While Southeast Asia is a great host location for insect-meal production facilities, Crielaard said the region’s governments could benefit from studying how the European Union has handled regulating the sector.

“The E.U. is the most advanced, with a very clear regulation framework that regulates from inputs – feedstocks for the insects – to end-product applications,” Crielaard said. “Entobel, even though based in Vietnam, complies with this regulation, which we believe is the golden standard the industry should follow at this stage.”

Conversely, China, the world’s key consumer of aquaculture feed, still has not created clear rules for the production of insect meal within its borders, Crielaard said.

“It’s not forbidden and thus accepted. There are less constraints on the production standards and thus certain opportunities feeding insects on waste, for example, while E.U. advises or obliges the use of pre-consumer plant-based byproducts, mostly,” he said.

As the key market for global animal and fish feed, the development of the Chinese market will likely have a major impact on the production of insect protein for feed in other parts of Asia, according to Ling Cao, an associate professor in the Institute of Oceanography at Shanghai Jiao Tung University.

“Insect meal is not yet produced in large quantities in China now,” she told SeafoodSource. “Right now, the price of insect meal is not significantly lower than fishmeal. More importantly, the supply is unstable. That’s why many feed companies only dare to use it for trials.”

Crielaard said he’s observed increased urgency in the past two years from governments to clarify regulations for the sector due to the “global context in which countries try to depend less on global supply chains.”

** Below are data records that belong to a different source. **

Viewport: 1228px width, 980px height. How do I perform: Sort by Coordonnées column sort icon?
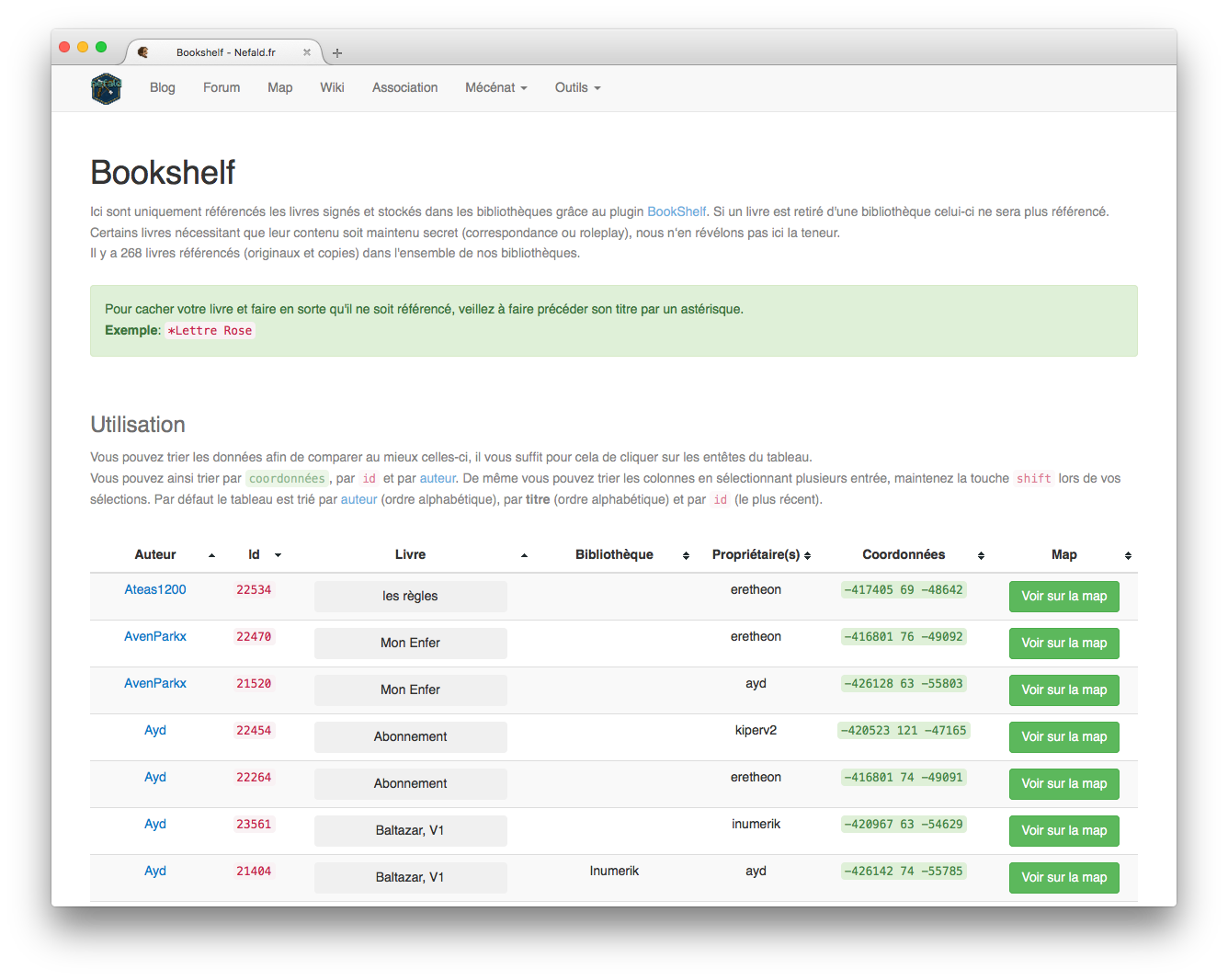pos(981,555)
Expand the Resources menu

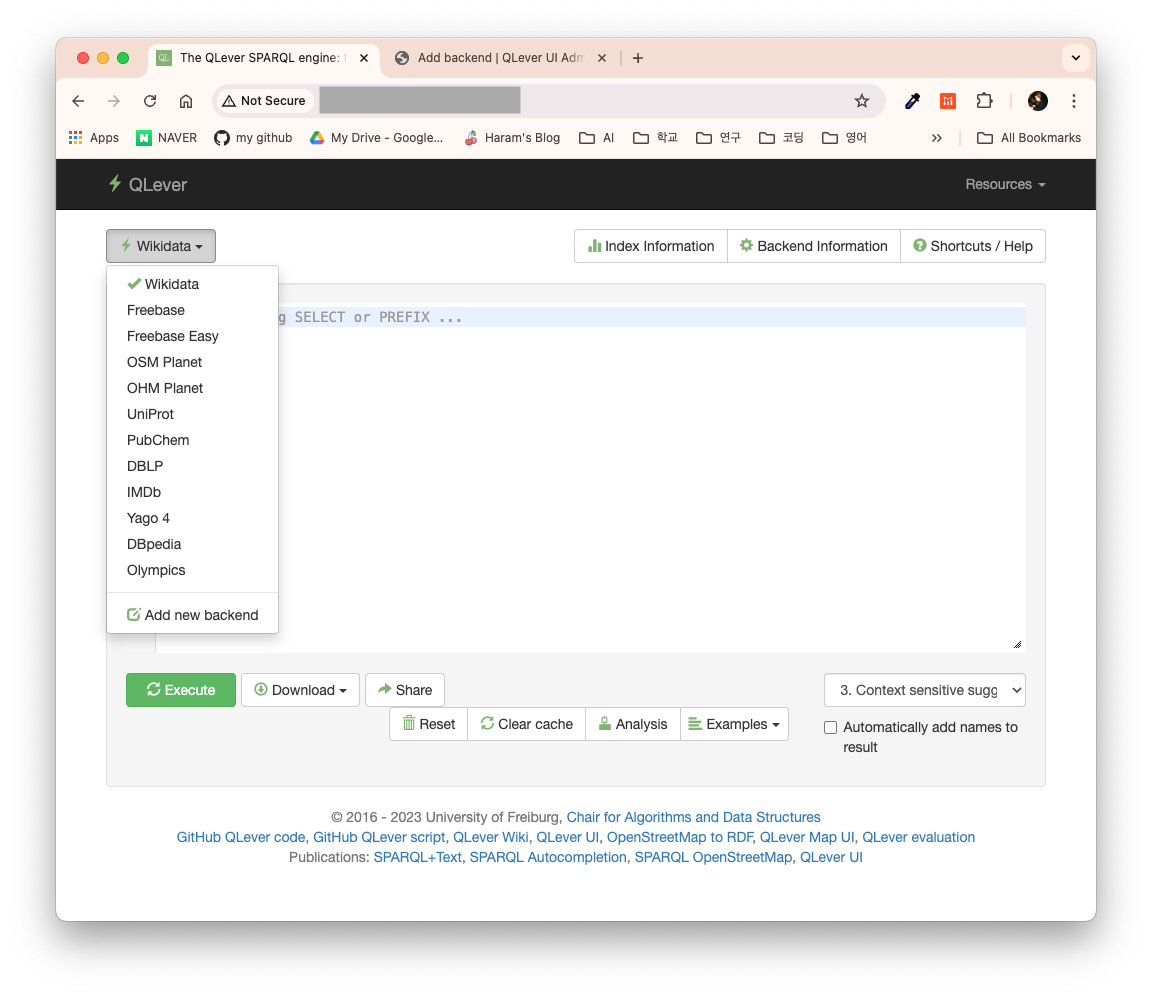pyautogui.click(x=1004, y=184)
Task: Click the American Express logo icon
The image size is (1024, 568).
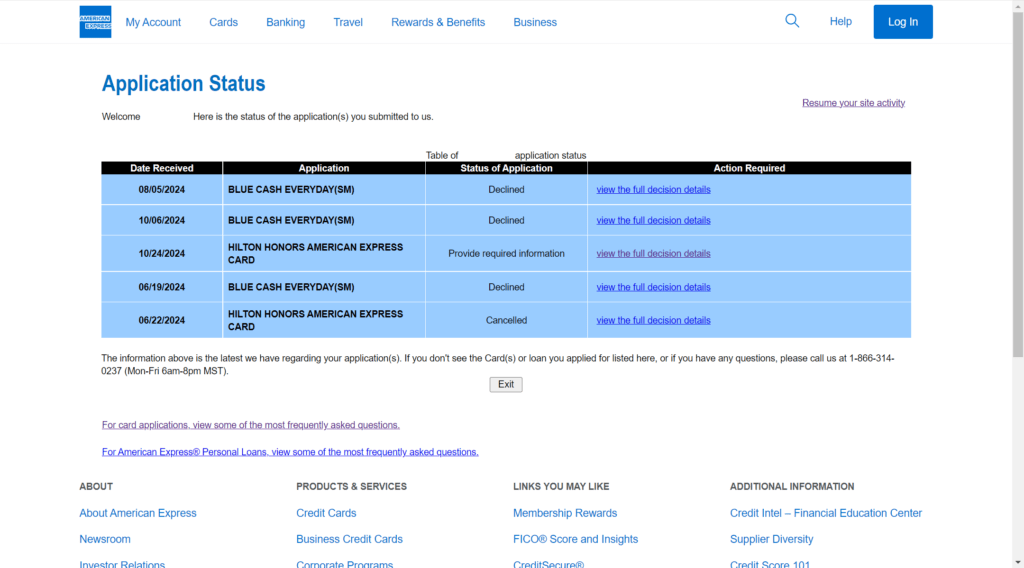Action: coord(95,22)
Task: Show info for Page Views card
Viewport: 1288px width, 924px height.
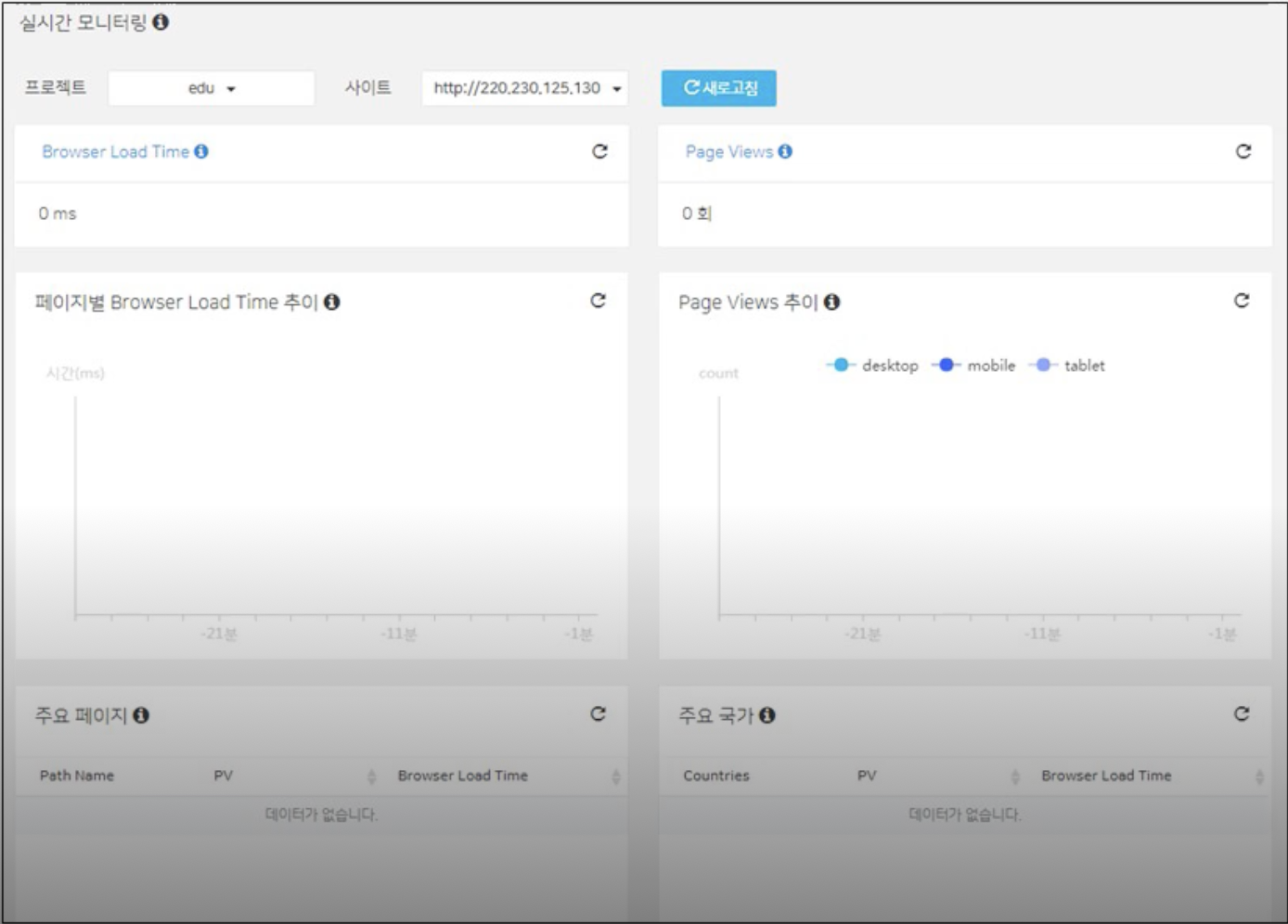Action: (x=785, y=151)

“The insect circular economy model is thus even more supported,” he said.

With the rush of start-ups into the insect feed space, it’s not clear that all will prosper. The industry, as Leo Wein said he sees it, is “very dynamic and evolving quickly.”

“There's a variety of business models and new and more specific solutions coming to market that collectively accelerate the coming-of-age process of the whole industry,” he said. “As with any market, not all models and companies will succeed.”

Pointing to the absence of a dominant model of production, as there is for salmon or poultry, Wein said even the most well-funded companies in the insect industry still need to deliver on their promises.

“That provides a lot of opportunity for innovation in biology, products, process, engineering, and business models,” he said.  

Crielaard and Wein will both be addressing the Asia-Pacific Agri-Food Innovation Summit in Singapore from 26 to 28 October, 2022.